**WHAT YOU HAVE TO DO**.
Copy out each line of the listing that has the word "computer" in it.

**** RECORDS FOR THIS TASK ****

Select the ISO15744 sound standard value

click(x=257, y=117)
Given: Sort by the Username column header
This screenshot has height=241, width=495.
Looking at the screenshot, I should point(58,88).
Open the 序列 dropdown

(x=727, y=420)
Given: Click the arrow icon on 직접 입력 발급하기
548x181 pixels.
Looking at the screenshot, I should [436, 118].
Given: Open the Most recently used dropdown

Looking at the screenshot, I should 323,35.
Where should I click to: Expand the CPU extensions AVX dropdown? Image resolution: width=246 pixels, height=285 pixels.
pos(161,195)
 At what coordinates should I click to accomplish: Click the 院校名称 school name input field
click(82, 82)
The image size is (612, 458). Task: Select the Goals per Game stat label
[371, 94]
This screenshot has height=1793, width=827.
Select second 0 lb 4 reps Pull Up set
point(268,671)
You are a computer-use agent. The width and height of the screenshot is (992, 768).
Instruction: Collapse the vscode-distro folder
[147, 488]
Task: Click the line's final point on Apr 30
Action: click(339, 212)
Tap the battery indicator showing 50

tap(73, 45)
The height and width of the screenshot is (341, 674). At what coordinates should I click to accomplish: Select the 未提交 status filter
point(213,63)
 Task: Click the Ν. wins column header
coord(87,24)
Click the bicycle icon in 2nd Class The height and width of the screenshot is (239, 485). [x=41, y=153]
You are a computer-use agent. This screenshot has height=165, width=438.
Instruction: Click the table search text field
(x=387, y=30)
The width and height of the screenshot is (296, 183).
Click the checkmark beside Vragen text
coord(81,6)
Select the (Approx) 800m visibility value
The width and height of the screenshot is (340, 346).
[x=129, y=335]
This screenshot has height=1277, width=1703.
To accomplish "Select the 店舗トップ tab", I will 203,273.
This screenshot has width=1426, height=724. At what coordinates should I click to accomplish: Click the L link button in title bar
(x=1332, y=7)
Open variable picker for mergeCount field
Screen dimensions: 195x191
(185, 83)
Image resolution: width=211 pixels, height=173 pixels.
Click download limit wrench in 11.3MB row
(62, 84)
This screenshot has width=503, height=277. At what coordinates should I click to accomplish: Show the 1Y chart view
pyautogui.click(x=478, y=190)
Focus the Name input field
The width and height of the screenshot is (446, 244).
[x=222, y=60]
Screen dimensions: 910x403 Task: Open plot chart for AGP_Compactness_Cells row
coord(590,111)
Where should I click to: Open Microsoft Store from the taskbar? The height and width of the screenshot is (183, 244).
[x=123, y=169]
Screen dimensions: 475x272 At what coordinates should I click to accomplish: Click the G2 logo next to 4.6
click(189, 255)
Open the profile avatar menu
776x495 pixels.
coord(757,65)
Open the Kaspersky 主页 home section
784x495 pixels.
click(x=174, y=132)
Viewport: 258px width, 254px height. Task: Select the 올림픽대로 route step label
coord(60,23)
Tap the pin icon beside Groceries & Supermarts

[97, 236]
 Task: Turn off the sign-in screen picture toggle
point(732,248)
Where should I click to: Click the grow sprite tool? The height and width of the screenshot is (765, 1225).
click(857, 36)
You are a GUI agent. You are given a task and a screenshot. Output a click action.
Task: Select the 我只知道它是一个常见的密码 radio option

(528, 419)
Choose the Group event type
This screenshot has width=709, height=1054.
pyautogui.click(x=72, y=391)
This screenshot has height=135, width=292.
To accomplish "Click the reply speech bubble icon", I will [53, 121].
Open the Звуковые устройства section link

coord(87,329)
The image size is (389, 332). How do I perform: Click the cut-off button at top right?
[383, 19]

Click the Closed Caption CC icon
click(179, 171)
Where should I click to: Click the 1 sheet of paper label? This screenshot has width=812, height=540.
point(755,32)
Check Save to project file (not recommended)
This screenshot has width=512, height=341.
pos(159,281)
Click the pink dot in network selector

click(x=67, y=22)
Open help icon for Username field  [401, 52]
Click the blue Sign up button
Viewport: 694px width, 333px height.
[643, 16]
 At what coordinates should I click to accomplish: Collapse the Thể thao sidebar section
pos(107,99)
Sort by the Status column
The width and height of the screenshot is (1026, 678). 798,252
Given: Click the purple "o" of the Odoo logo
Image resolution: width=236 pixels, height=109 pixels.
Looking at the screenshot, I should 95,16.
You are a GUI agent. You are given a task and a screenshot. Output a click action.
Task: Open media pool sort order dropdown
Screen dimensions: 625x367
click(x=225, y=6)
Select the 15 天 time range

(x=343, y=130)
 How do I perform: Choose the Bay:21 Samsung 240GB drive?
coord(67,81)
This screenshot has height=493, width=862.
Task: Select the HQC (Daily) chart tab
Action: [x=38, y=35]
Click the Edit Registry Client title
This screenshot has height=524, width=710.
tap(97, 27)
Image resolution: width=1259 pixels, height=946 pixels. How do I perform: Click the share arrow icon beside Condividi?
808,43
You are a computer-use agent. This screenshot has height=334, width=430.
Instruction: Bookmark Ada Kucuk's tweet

****

**RESULT FOR THIS TASK**.
You are a computer-use agent. The width and height of the screenshot is (992, 768).
You are a computer-use agent. This screenshot has height=165, width=438.
You are a computer-use agent. This screenshot has height=334, width=430.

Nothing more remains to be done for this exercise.